RIYADH - Saudi King Abdullah opened the annual summit of Gulf leaders on Saturday with a warning that the Arab world was like a powder keg waiting to explode, citing the situation in the Palestinian territories, Iraq and Lebanon.
"Our Arab region is besieged by a number of dangers, as if it was a powder keg waiting for a spark to explode," he told the rulers of the oil-rich monarchies gathered in Riyadh for a two-day meeting.
The Palestinians were reeling from "a hostile and ugly occupation" by Israel while the international community watched their "bloody tragedy like a spectator," Abdullah said.
But "most dangerous for the (Palestinian) cause is the conflict among brethren," he said in a reference to the differences between Palestinian president Mahmud Abbas' Fatah faction and the Islamist Hamas movement that have hampered efforts to form a unity government.

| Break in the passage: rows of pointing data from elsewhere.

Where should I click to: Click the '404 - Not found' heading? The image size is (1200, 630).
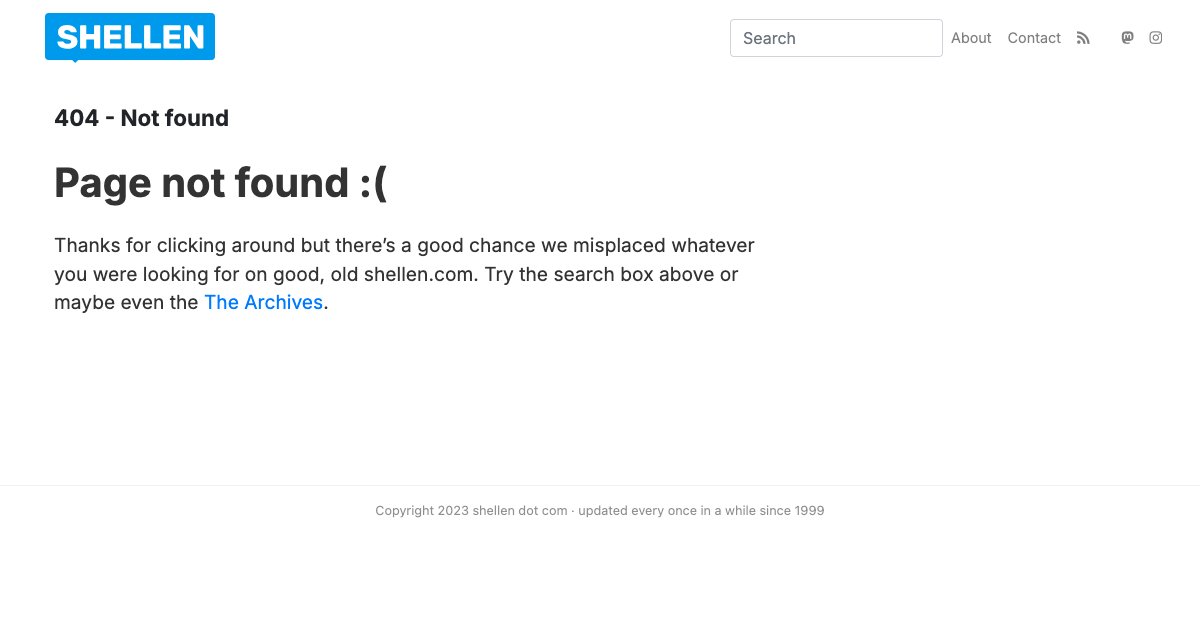pyautogui.click(x=141, y=118)
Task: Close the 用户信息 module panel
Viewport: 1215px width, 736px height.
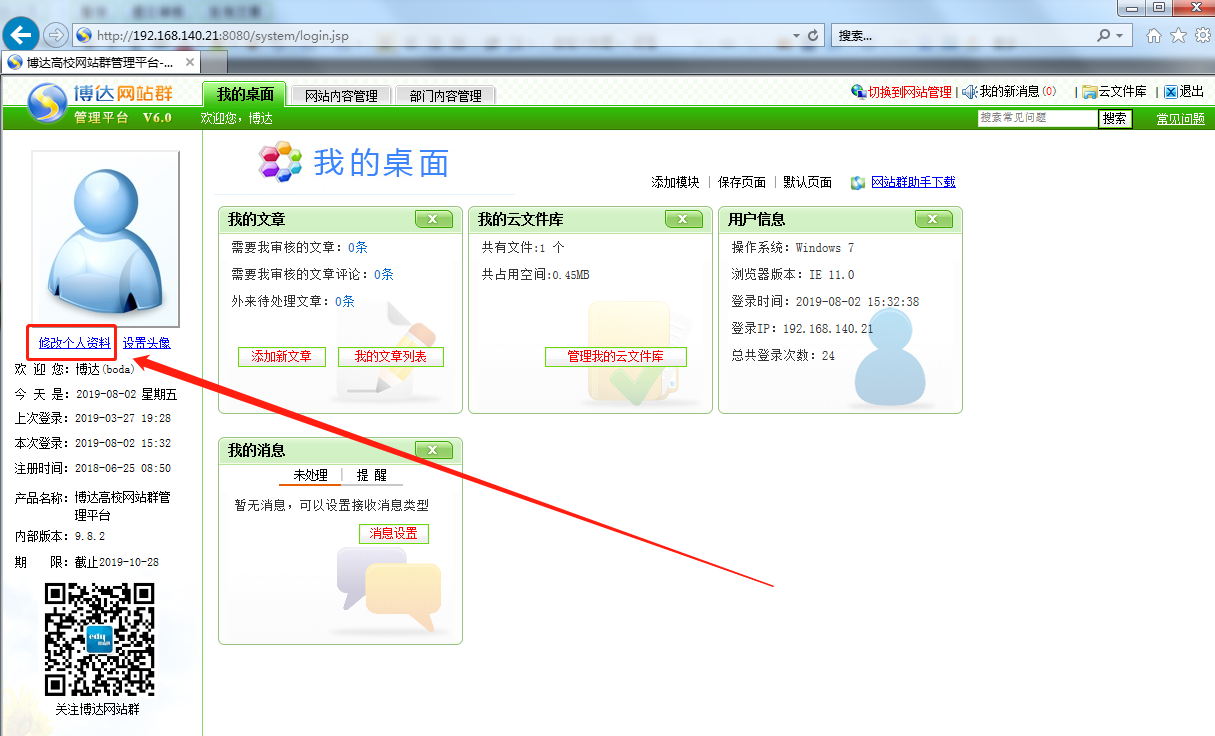Action: pos(933,219)
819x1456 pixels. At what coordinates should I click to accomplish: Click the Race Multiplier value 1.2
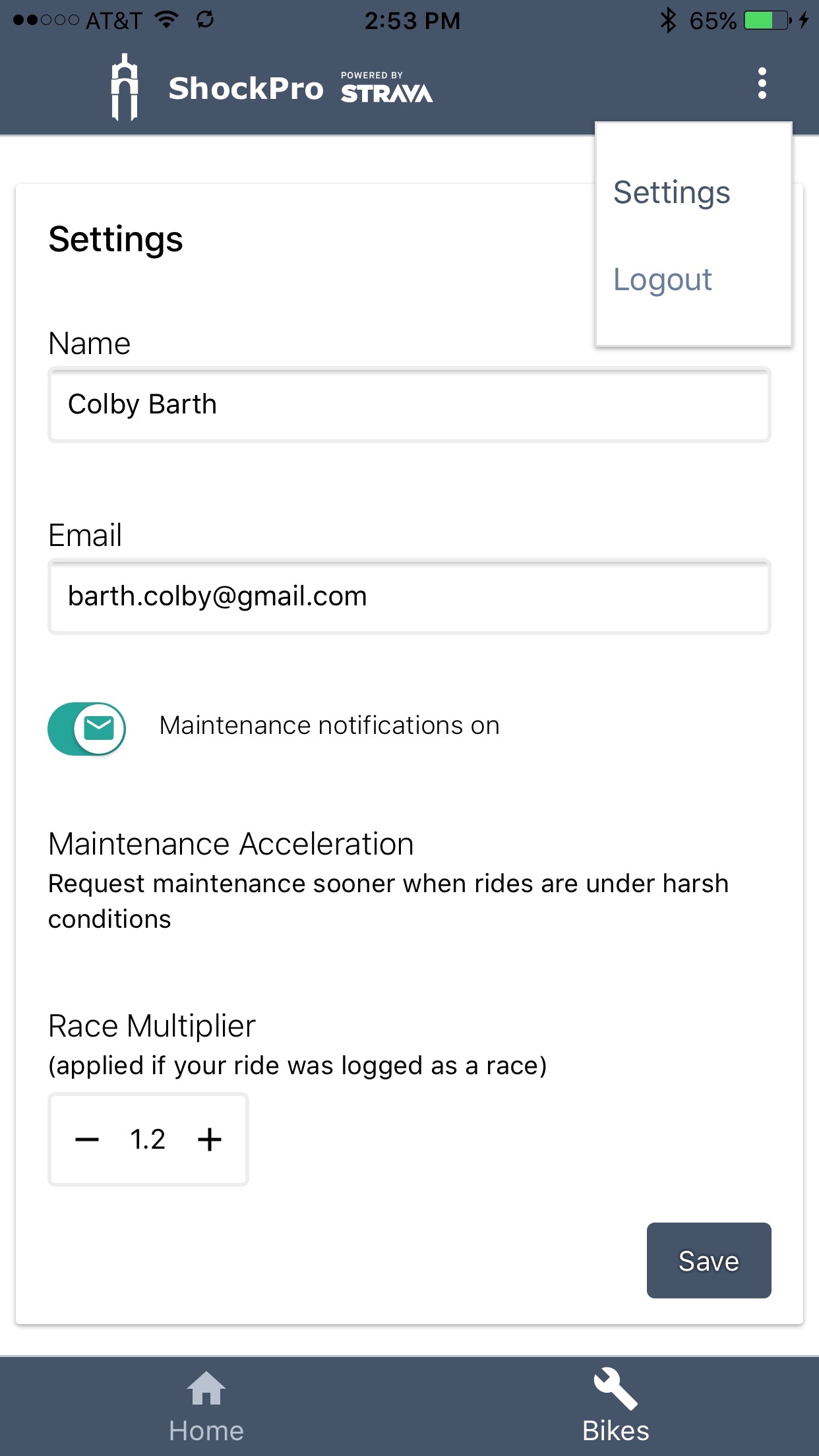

In Iraq "a brother is still killing his brother," Abdullah said of the mounting sectarian violence pitting Sunnis against Shiites.
Abdullah also warned that Lebanon, which was rocked by civil war in 1975-1990, risked sliding into renewed civil strife as a result of the current standoff between pro- and anti-Syrian camps.
"In Lebanon, we see dark clouds threatening the unity of the homeland, which risks sliding again into... conflict among the sons of the same country," he said.
The heads of state of Gulf Cooperation Council members Bahrain, Kuwait, Oman, Qatar and the United Arab Emirates were present alongside the Saudi monarch, the first time in several years that all six rulers have attended the bloc's year-end summit.